*** Opening of Provided entries ***

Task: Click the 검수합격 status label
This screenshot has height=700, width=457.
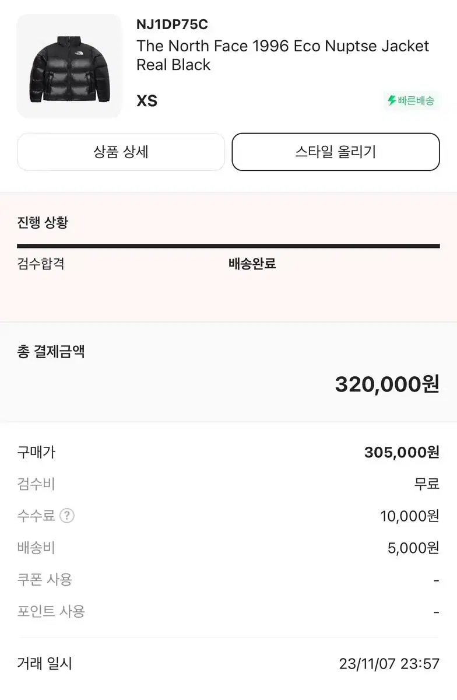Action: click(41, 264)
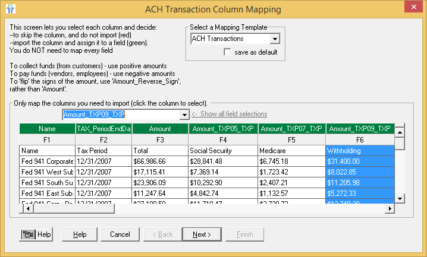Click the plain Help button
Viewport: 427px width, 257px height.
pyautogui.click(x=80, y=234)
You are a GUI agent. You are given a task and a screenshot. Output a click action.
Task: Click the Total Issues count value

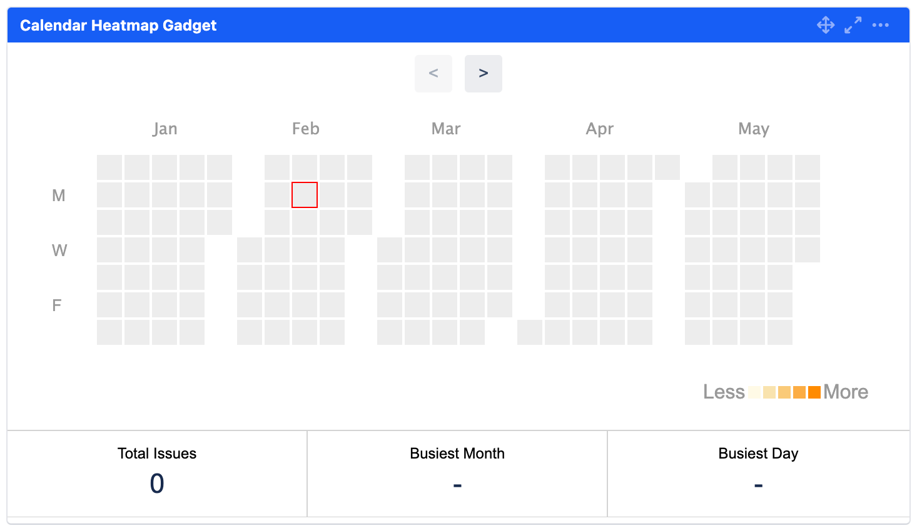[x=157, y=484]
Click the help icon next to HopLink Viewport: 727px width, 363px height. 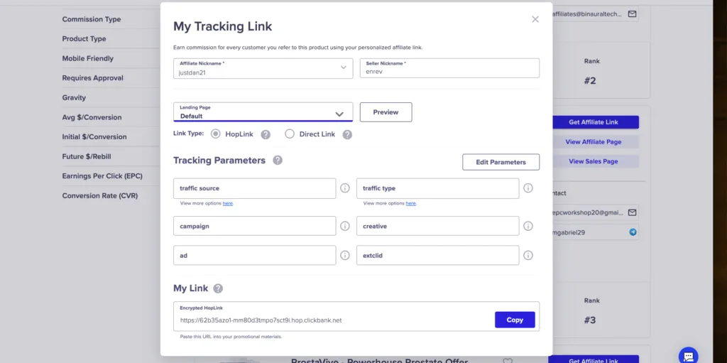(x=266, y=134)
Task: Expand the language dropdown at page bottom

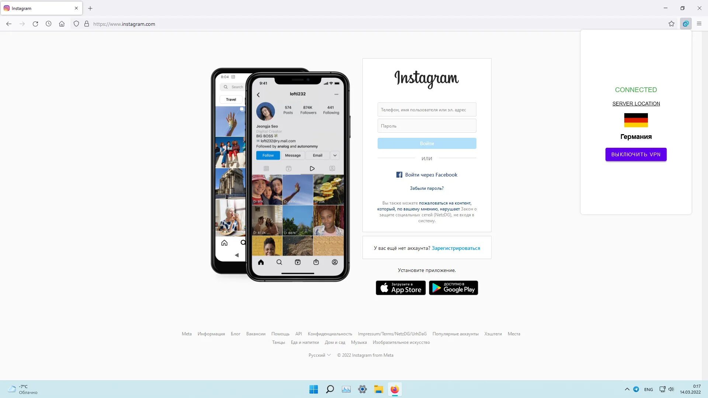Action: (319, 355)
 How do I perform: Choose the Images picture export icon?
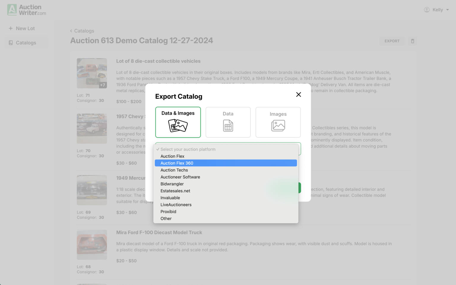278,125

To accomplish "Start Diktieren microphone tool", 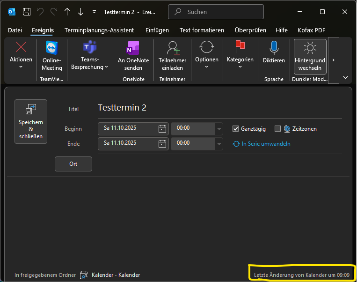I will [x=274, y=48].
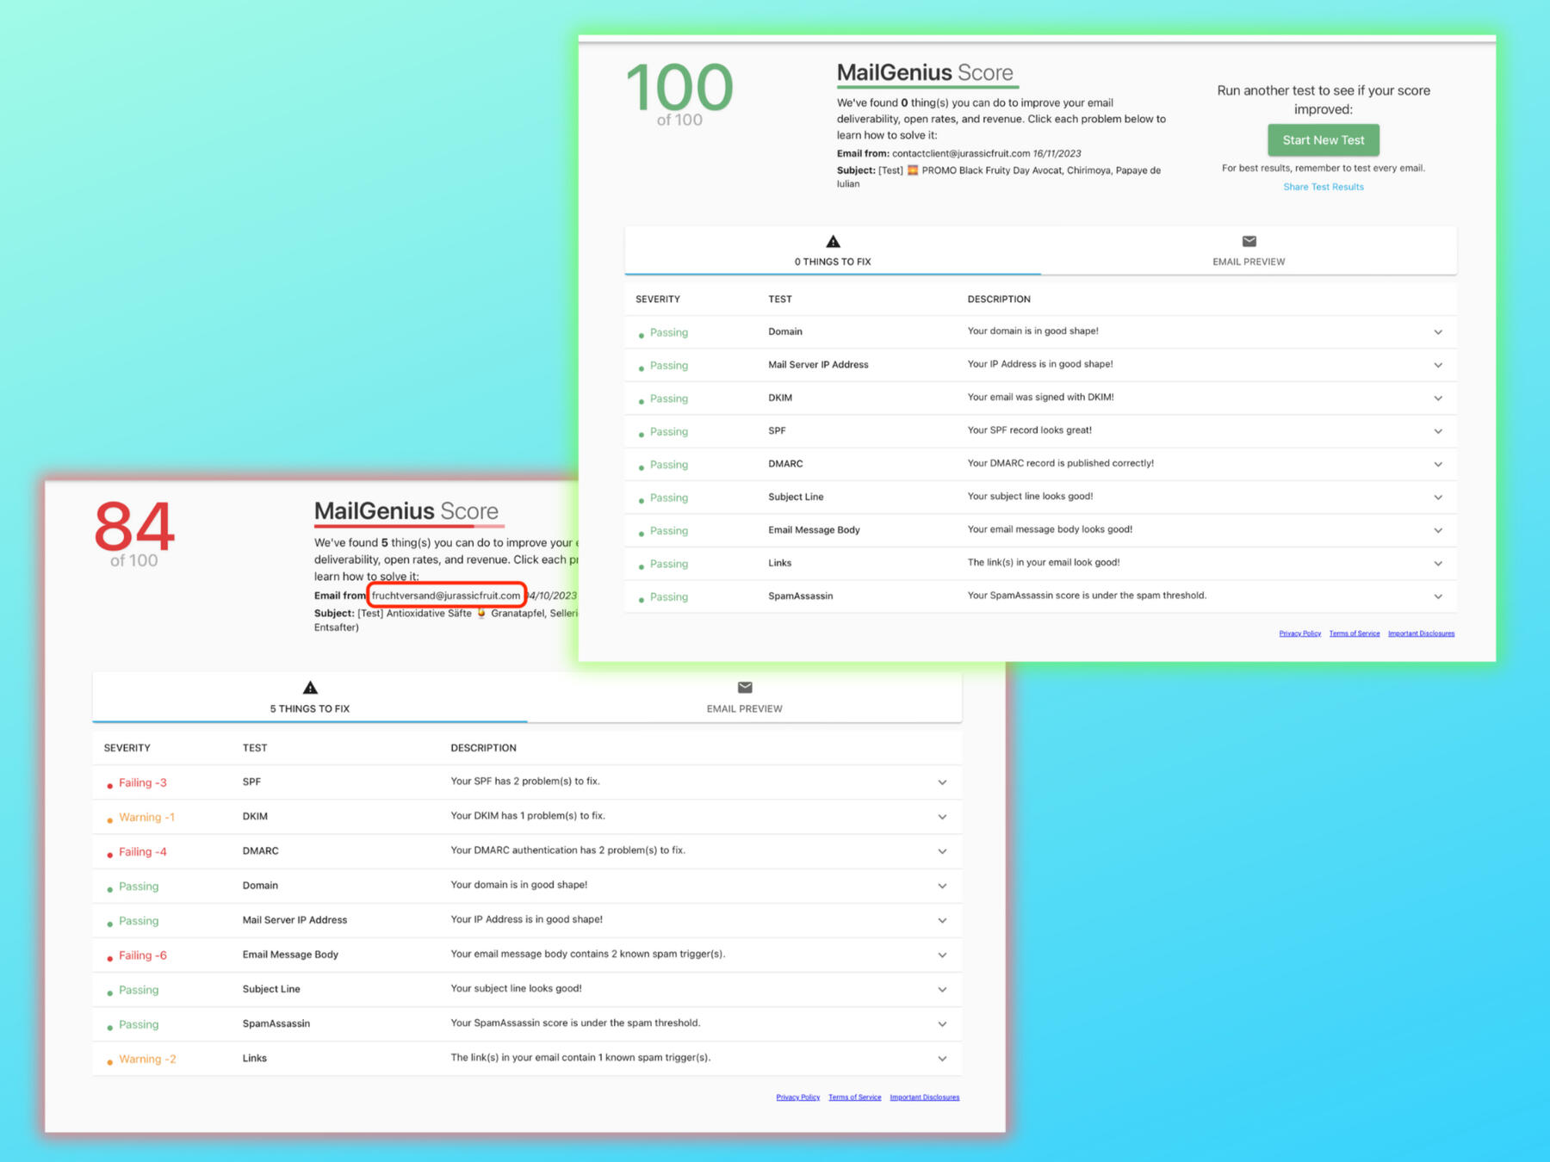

*** Close of Provided entries ***

Word for word and without pictures, please write out only the lines from the start of the entries through the line containing "You are a GUI", both included.

Task: Click the 검수합격 status label
This screenshot has height=700, width=457.
Action: click(41, 264)
Click the plain Help button
Viewport: 427px width, 257px height.
pyautogui.click(x=80, y=234)
You are a GUI agent. You are given a task and a screenshot. Output a click action.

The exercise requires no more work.